[CHECKER] 21 probable missing bounds checks

From: Ken Ashcraft
Date: Mon Apr 05 2004 - 19:50:56 EST

Next message: Rusty Russell: "Re: [PATCH] Drop exported symbols list if !modules"
Previous message: Robin Rosenberg: "Re: kernel stack challenge"
Next in thread: Ronald S. Bultje: "[PATCH/2.6.5] fix for potential integer overflow in zoran driver(was: [CHECKER] 21 probable missing bounds checks)"
Messages sorted by: [ date ] [ thread ] [ subject ] [ author ]

This is an update from a similar post on March 27, 2004. If you are a direct recipient of this email, it means that I believe that you are the maintainer for a file containing one of the errors below.
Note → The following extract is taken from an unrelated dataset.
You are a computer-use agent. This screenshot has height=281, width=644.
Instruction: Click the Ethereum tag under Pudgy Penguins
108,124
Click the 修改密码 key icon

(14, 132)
I couldn't find maintainers for all of the files, so please forward this message if you know of someone who would care about any of the errors below.

# Total = 21
# BUGs | File Name
3 | /drivers/sbp2.c
2 | /mtd/ich2rom.c
2 | /mtd/pci.c
2 | /drivers/firmware_class.c
2 | /linux-2.6.3/binfmt_misc.c
2 | /mtd/map_funcs.c
1 | /scsi/qla_os.c
1 | /drivers/mem.c
1 | /drivers/csr.c
1 | /drivers/msi.c
1 | /usb/kobil_sct.c
1 | /i386/i8259.c
1 | /media/zoran_procfs.c
1 | /cpu/centaur.c

I found these errors by comparing implementations of the same interface. If functions are assigned to the same function pointer (same field of some struct), I assume that the functions are called from the same context. Therefore, they should treat their incoming parameters similarly. In this case, before using scalar parameters as array indices, the functions should either all perform bounds checks on those scalars or none should perform bounds checks. Any contradiction is an error.
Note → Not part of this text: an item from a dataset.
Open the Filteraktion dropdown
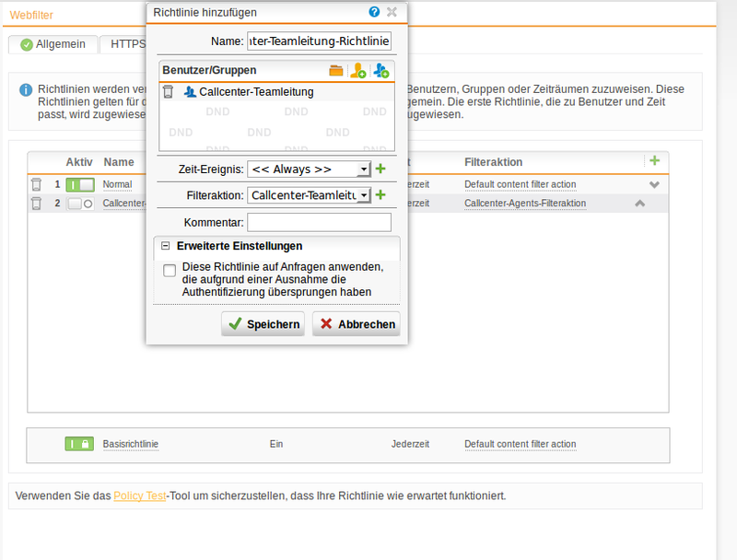 coord(364,194)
There are 23 reports below. Each report contains first a reference to an EXAMPLE or a place where the parameter is checked. That reference is followed by a COUNTER(example) or a place where the parameter is not checked. After that is a code snippet from the counter example. The type of the function pointer (struct foo.bar) can be found in the COUNTER field: [COUNTER=struct foo.bar-param_num].
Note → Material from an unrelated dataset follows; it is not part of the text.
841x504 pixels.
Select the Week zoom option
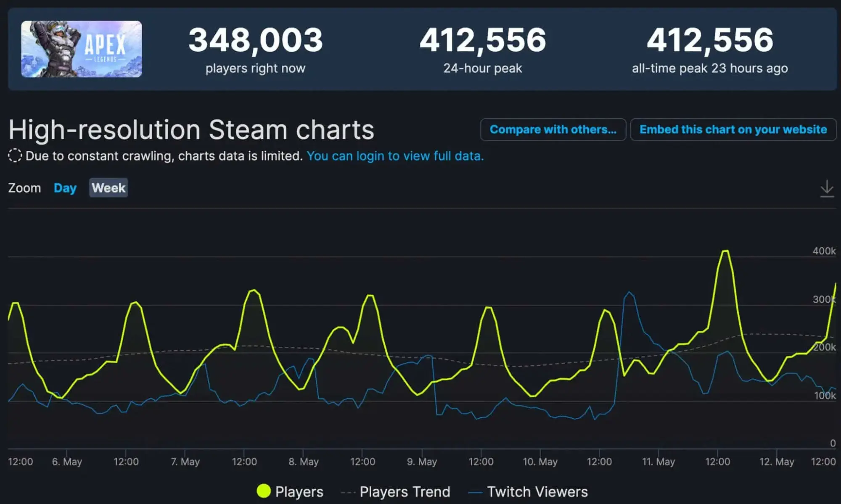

I was unsure about the validity of the errors where the function pointer is struct map_info.copy_to/from. The examples did not do a straightforward bounds check.

Your feedback is appreciated!

Thanks,
Ken Ashcraft

---------------------------------------------------------
[BUG] our favorite overflow for kmalloc
/home/kash/interface/linux-2.6.3/arch/i386/kernel/microcode.c:430:microcode_write: NOTE:BOUND: Checking arg len [EXAMPLE=file_operations.write-2]
/home/kash/interface/linux-2.6.3/drivers/char/mem.c:605:kmsg_write: ERROR:BOUND: Not checking arg count [COUNTER=file_operations.write-2] [fit=1] [fit_fn=1] [fn_ex=0] [fn_counter=1] [ex=44] [counter=1] [z = 0.854981960070962] [fn-z = -4.35889894354067]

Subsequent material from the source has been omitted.